→ **AIM OF THE EXERCISE**
Print all the records below exactly as they stand, but leave out the pictures.
** Opening PROVIDED DATA block **
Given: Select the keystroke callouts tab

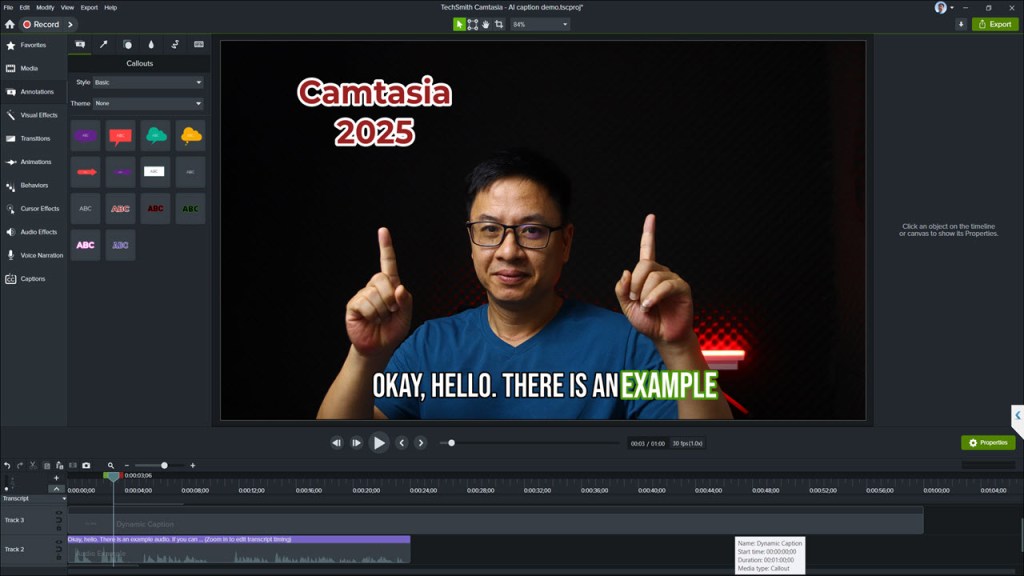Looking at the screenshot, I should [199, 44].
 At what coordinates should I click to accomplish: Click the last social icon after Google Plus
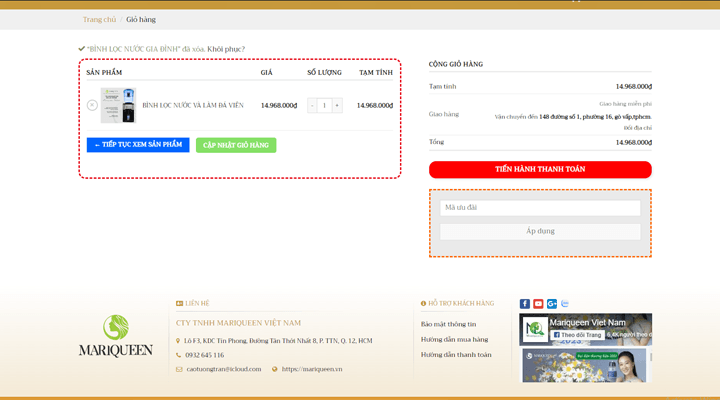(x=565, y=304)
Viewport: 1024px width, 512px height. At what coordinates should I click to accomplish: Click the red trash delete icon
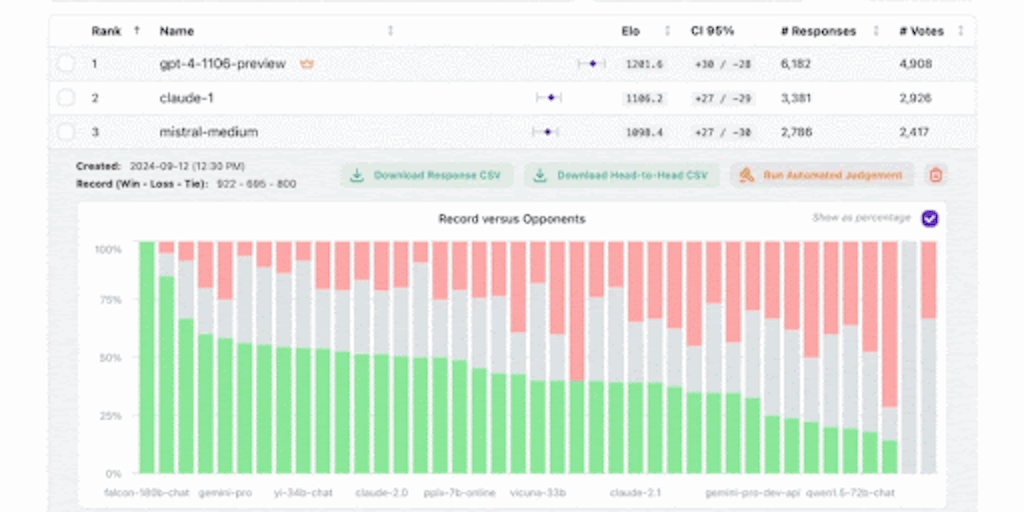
** Closing PROVIDED DATA block **
→ **SOLUTION BELOW**
Given: Select the keystroke callouts tab

Looking at the screenshot, I should [199, 44].
 At what coordinates should I click to accomplish: Click the last social icon after Google Plus
(x=565, y=304)
Viewport: 1024px width, 512px height. At what coordinates should I click to accomplish: Click the red trash delete icon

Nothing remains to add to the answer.